From the line containing "Screen dimensions: 1024x849" to the end of the data, retype every line exactly and nothing else. Drop the pictures.

Content starts

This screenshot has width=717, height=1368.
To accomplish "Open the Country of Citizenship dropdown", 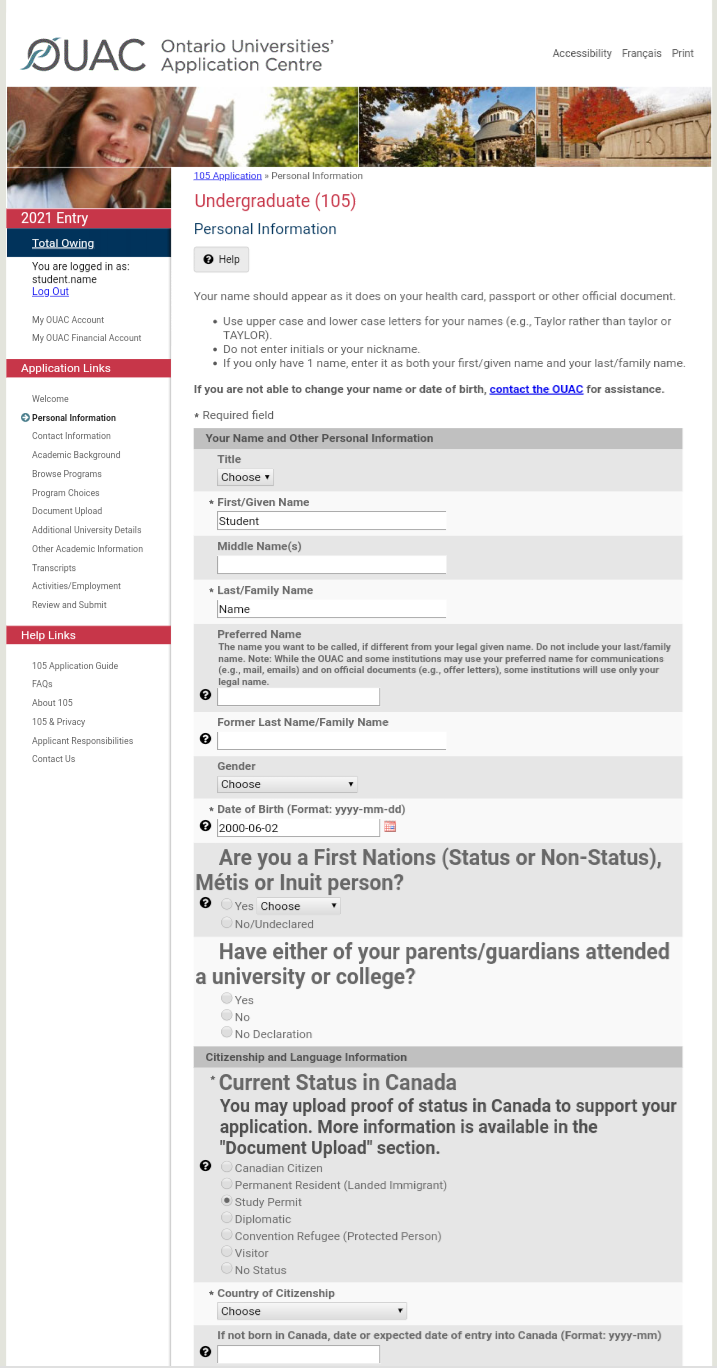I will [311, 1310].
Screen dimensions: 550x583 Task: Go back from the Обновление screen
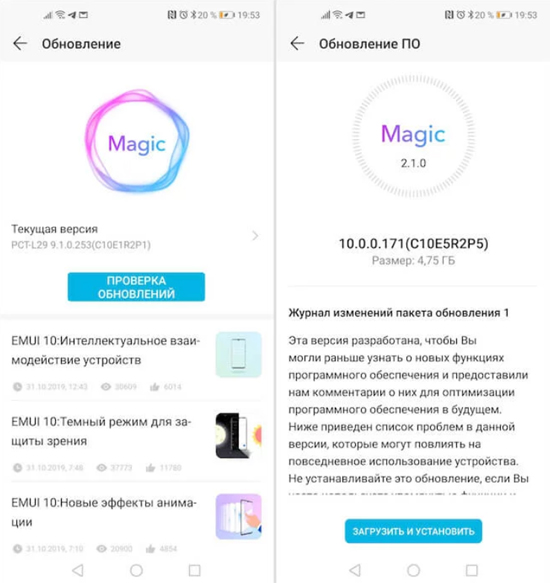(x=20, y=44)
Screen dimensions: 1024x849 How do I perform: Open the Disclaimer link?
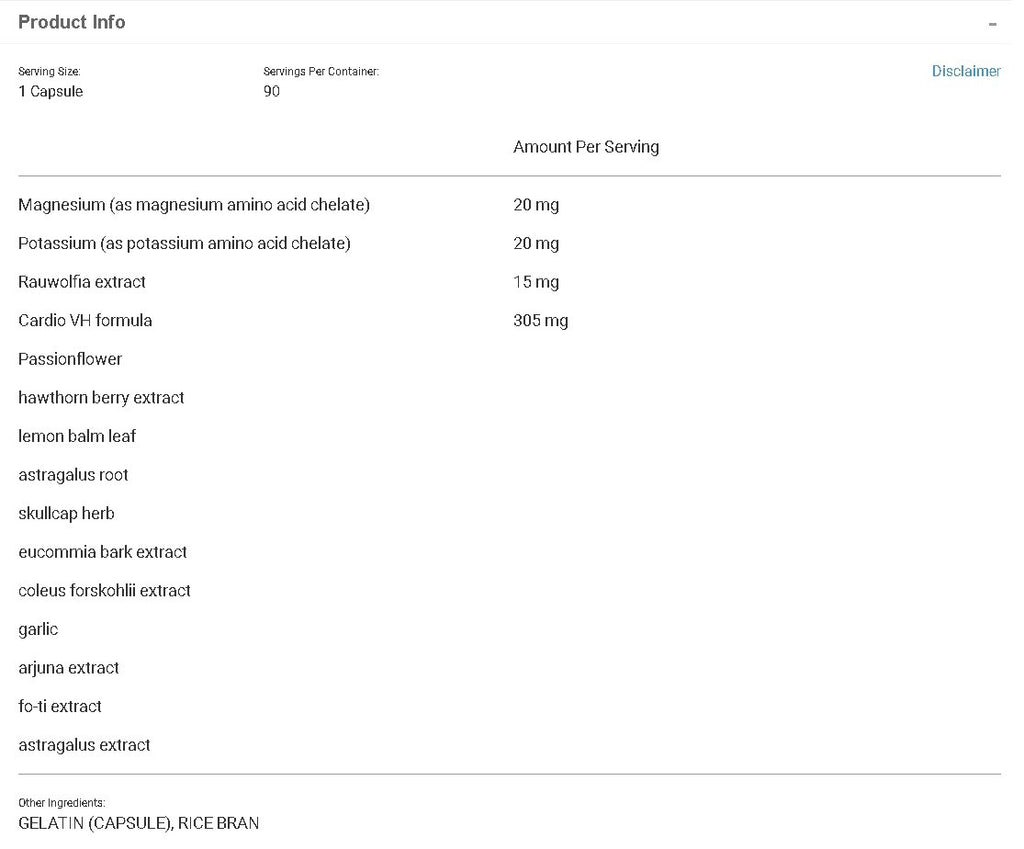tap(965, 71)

Content ends

_Solution for this problem_
Screen dimensions: 1024x849 How do I perform: Open the Disclaimer link?
tap(965, 71)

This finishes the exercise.